Diante da suspensão da lei, em resposta, mães e familiares de pessoas com autismo em Santarém organizaram uma manifestação em frente à Prefeitura Municipal de Santarém na última quinta-feira (04), com apoio da Associação TEAS do Tapajós e outras organizações.

Cibelly, que esteve presente na mobilização, pontua que a mesma foi organizada no sentido de cobrar do poder público municipal “uma saída para esse público, que não são poucos”. Ela enfatiza que a demanda de pessoas portadoras do espectro autista cresce a cada dia. “A gente precisa entender que todos os dias nós temos um laudo novo, nós temos inúmeras pessoas aguardando na fila do Centro de Atendimento Psicossocial-CAPs e pessoas aguardando consulta de neuropediatria já para o ano que vem, então tem muita gente prejudicada”.

Cibelly destacou a importância da mobilização para cobrar do poder público municipal uma solução para essa questão. Ela afirmou que o poder público precisa responder à população, seja alterando a lei orgânica ou criando uma nova lei para definir a fonte dos recursos. A Associação TEAS do Tapajós continuará cobrando providências e atuando judicialmente para garantir os direitos das pessoas com deficiência e autismo.

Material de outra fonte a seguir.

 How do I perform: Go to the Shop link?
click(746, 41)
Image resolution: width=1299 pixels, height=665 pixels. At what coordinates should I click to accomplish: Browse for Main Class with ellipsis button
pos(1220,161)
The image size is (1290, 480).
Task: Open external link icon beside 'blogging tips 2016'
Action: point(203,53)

“Então, o que o poder público municipal precisa é dar uma resposta para a população, ou apoiando a alteração da lei orgânica, ou com uma criação de uma lei saindo do próprio executivo para dizer da onde que vai sair esses custos, e não ficar de braços cruzados em si. E nós enquanto associação vamos cobrar do Poder Público Municipal providências e também pretendemos atuar nesse contexto judicial onde nós não podemos deixar inúmeras pessoas desassistidas por conta de falta de entendimento ou até mesmo falta de busca pelas políticas públicas voltadas à pessoa com deficiência, voltadas às pessoas com autismo, a gente precisa continuar nessa batalha e infelizmente a família atípica, os pais atípicos ou até mesmo o próprio autista precisa falar, precisa ser incisivo, muitas vezes até gritar para conseguir algum direito, uma coisa que já é garantida por lei, então a gente precisa dar continuidade nesse trabalho e seguir com fé, com esperança de que isso vai ser revertido”. 

Como resultado da mobilização, uma reunião foi marcada com o corpo técnico municipal para a próxima quinta-feira (11) no gabinete do prefeito Nélio Aguiar.

A situação levanta um importante questionamento sobre a privatização de serviços públicos e a garantia de direitos sociais. Quando empresas privadas assumem responsabilidades que antes eram do setor público, como a bilhetagem do transporte, surgem desafios significativos na preservação dos direitos conquistados pela população, especialmente os mais vulneráveis.